> What the task asks: Which lines run from the one containing "Given: Select the" to the end of the records? Write them out exactly, both ends included, and nothing else.

> Dataset entries:
·····

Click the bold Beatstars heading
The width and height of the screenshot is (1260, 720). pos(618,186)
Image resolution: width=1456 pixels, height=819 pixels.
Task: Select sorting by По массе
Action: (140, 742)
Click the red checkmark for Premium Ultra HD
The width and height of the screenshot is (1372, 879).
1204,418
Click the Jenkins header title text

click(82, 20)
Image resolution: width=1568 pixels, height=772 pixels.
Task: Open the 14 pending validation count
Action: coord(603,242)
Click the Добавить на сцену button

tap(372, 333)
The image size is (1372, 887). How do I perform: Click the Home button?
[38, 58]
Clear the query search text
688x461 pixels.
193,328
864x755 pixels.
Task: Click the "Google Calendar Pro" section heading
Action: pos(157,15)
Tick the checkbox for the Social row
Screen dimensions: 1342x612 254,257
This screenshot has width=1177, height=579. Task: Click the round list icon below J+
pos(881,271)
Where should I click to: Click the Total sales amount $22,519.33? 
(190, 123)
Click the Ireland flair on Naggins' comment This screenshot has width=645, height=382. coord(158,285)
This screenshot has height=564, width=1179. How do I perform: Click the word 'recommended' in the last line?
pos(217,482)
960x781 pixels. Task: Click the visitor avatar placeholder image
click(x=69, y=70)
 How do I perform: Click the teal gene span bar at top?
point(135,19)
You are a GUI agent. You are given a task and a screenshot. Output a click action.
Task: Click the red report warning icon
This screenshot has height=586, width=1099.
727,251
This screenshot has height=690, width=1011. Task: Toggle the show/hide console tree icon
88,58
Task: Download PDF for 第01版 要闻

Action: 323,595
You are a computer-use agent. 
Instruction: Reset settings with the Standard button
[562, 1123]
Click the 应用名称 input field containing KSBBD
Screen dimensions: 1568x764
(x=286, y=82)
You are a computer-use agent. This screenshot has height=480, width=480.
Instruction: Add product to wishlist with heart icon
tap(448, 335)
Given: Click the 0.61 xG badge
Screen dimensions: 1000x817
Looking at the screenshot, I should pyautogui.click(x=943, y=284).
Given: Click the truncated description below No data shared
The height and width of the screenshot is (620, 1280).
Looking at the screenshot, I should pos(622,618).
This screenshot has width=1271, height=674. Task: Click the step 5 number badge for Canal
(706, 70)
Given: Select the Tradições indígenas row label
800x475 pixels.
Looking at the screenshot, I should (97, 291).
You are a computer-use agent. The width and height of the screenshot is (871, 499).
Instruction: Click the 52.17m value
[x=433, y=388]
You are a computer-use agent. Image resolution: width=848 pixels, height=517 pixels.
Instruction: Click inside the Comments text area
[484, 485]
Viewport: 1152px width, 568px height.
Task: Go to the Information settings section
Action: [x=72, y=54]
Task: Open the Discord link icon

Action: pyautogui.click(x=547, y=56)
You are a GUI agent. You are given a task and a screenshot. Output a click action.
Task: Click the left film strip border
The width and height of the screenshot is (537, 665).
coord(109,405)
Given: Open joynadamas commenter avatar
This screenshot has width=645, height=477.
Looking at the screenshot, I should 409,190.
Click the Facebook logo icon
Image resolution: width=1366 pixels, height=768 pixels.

·····

> Reply to the exercise:
Given: Select the Tradições indígenas row label
800x475 pixels.
Looking at the screenshot, I should (97, 291).
You are a computer-use agent. The width and height of the screenshot is (871, 499).
Instruction: Click the 52.17m value
[x=433, y=388]
You are a computer-use agent. Image resolution: width=848 pixels, height=517 pixels.
Instruction: Click inside the Comments text area
[484, 485]
Viewport: 1152px width, 568px height.
Task: Go to the Information settings section
Action: [x=72, y=54]
Task: Open the Discord link icon

Action: pyautogui.click(x=547, y=56)
You are a GUI agent. You are given a task and a screenshot. Output a click action.
Task: Click the left film strip border
The width and height of the screenshot is (537, 665).
coord(109,405)
Given: Open joynadamas commenter avatar
This screenshot has width=645, height=477.
Looking at the screenshot, I should 409,190.
Click the Facebook logo icon
Image resolution: width=1366 pixels, height=768 pixels.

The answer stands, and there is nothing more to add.